Document section:
◆ ◆ ◆ ◆

Inference from burials, artwork - tools, sculpture, painting
Pidgins and Creoles
Chomsky - simple underlying grammatical structures universal
capacity of humans - there is a hard-wired template in us
Language Change - diachronic linguistics
Language Families, cognate words
Regularity of change - Latin lacto becomes Italian latte, Spanish
leche, french lait - milk. Latin octo, It otto, spanich ocho, fr.
huit.
Norman conquest of England - upper caste/lower caste bilingualism
marriage- wedlock; assault - battery; testament -will; cease - desist.
The Normans roasted (rostir) porc, the English baked (backen) ham
- Norman words are beef, mutton, porc; english are sheep, swine/pig,
cow
Old English to Modern: Loaf Warden - protector of the farmers
grain - Loefwoerden-loewoerdan-leworden-leword-lord.
Diffusion, neologisms
glottochronology (14% on average, core words change per 100 years)
- a way of tracking relationships between languages.

◆ ◆ ◆ ◆

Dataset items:
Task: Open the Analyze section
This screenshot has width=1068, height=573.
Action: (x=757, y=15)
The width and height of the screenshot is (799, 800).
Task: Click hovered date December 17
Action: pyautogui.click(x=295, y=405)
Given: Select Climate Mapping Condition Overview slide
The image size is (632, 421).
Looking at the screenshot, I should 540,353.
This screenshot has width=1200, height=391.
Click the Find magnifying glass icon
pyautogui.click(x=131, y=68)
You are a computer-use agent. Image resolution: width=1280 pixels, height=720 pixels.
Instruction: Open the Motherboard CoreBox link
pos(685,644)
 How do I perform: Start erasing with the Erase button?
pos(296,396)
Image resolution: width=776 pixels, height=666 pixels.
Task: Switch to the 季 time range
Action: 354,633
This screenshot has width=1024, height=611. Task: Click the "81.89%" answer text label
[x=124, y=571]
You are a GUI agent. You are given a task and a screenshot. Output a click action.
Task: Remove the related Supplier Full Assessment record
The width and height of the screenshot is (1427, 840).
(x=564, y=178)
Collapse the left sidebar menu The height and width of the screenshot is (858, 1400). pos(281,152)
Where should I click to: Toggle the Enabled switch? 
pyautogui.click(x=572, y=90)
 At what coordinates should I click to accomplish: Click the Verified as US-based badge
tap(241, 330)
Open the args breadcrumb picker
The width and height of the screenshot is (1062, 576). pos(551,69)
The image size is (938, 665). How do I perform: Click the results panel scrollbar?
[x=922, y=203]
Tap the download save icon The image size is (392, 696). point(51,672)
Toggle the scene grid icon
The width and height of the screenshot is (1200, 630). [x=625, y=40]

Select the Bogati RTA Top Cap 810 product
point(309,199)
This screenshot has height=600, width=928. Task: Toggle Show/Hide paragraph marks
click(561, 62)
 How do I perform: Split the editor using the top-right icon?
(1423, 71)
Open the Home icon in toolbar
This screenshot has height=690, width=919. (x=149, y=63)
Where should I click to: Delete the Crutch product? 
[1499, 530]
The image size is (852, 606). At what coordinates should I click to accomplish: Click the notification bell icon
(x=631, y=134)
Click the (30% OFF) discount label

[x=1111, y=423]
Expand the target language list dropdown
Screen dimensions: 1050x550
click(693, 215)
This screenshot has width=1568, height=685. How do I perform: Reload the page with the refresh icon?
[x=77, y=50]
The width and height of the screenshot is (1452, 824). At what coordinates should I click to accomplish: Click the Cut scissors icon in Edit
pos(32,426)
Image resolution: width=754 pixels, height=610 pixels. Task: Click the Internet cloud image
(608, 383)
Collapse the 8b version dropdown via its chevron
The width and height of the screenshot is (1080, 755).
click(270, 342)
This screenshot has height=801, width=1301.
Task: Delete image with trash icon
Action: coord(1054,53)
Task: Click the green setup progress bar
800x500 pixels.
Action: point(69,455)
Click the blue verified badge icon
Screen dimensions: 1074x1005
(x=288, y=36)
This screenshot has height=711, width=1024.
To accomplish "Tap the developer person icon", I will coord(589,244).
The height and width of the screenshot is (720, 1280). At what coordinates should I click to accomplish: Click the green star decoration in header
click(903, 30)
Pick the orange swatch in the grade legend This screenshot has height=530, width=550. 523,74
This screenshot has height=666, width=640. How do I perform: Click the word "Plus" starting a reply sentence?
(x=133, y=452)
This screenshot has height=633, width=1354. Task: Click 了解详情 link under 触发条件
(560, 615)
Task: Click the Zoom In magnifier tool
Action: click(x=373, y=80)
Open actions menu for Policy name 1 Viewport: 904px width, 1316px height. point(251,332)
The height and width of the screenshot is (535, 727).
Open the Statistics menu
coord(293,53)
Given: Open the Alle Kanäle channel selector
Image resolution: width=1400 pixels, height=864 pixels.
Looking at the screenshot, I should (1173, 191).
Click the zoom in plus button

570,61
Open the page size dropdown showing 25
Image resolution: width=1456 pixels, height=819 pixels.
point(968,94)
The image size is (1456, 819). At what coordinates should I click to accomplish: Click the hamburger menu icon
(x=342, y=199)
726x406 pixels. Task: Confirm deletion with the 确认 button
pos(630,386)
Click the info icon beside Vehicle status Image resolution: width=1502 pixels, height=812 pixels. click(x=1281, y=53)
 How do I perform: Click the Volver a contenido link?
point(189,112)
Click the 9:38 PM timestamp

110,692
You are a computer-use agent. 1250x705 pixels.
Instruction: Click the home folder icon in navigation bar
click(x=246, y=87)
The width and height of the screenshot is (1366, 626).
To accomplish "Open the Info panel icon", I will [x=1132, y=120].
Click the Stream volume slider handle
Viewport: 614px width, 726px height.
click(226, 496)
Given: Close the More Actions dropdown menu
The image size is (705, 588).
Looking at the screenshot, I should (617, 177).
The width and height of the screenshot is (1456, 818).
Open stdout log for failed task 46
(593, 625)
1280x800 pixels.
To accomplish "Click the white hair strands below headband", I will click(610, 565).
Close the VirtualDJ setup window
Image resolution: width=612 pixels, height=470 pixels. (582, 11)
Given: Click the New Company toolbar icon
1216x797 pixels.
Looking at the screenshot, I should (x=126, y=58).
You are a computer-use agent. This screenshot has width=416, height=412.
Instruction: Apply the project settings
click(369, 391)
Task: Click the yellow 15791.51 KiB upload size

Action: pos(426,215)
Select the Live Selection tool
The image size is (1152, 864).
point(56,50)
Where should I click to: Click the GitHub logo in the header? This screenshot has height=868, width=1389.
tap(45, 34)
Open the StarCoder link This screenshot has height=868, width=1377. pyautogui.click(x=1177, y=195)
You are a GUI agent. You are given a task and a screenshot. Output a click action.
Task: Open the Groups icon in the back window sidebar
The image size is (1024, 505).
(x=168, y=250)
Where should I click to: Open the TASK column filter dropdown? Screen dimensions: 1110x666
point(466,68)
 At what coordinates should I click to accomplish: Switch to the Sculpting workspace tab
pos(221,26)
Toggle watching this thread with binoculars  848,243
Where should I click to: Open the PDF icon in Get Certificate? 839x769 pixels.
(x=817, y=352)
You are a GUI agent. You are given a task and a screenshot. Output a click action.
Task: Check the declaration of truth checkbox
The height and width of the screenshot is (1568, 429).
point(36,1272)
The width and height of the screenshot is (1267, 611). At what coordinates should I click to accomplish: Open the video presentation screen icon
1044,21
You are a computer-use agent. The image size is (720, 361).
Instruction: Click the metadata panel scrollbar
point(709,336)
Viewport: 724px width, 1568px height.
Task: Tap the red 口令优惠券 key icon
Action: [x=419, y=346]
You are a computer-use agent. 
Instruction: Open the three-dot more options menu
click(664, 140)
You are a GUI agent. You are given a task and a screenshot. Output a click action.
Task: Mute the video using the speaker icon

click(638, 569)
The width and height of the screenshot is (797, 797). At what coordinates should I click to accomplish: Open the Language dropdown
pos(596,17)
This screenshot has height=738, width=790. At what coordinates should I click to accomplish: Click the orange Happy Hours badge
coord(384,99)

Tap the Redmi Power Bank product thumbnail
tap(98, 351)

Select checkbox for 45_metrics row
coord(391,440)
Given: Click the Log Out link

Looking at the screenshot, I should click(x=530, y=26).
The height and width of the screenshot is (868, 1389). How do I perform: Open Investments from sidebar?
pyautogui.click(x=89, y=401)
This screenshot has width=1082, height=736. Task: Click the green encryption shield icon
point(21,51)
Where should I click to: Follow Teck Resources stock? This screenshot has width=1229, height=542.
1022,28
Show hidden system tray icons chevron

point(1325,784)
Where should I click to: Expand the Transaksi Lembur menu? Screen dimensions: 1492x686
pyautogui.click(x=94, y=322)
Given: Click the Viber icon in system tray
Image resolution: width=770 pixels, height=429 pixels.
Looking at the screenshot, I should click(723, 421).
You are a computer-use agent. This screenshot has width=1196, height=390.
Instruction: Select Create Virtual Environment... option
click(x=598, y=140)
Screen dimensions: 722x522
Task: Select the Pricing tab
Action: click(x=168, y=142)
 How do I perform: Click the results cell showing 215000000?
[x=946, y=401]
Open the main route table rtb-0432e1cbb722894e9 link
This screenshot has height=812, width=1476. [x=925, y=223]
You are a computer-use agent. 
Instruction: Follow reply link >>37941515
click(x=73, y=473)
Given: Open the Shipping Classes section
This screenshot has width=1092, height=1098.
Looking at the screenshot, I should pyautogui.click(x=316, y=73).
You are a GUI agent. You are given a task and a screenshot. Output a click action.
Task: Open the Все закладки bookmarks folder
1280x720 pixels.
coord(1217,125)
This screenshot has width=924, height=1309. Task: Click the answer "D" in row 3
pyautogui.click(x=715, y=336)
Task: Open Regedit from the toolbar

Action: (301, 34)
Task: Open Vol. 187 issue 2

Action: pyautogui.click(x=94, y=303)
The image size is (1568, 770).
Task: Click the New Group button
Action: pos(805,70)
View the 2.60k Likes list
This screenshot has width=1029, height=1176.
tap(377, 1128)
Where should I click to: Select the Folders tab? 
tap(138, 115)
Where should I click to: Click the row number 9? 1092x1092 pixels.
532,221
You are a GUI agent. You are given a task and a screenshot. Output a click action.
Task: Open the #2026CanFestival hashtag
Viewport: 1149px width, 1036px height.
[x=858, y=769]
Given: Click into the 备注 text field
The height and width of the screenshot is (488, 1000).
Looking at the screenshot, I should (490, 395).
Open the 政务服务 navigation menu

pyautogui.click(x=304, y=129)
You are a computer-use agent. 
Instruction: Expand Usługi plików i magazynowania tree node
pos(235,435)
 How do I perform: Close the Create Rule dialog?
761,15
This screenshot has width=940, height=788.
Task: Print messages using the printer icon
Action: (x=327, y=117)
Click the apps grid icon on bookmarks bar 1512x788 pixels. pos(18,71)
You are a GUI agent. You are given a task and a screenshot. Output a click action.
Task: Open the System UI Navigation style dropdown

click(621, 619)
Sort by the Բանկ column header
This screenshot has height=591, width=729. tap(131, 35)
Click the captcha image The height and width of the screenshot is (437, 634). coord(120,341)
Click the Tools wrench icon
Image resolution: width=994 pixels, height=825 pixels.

◆ ◆ ◆ ◆

What is being asked: Return the stretch of the notes on language change from "Norman conquest of" through "relationships between languages.", copied word for word. The records are material separate from the notes on language change.

Reply:
Norman conquest of England - upper caste/lower caste bilingualism
marriage- wedlock; assault - battery; testament -will; cease - desist.
The Normans roasted (rostir) porc, the English baked (backen) ham
- Norman words are beef, mutton, porc; english are sheep, swine/pig,
cow
Old English to Modern: Loaf Warden - protector of the farmers
grain - Loefwoerden-loewoerdan-leworden-leword-lord.
Diffusion, neologisms
glottochronology (14% on average, core words change per 100 years)
- a way of tracking relationships between languages.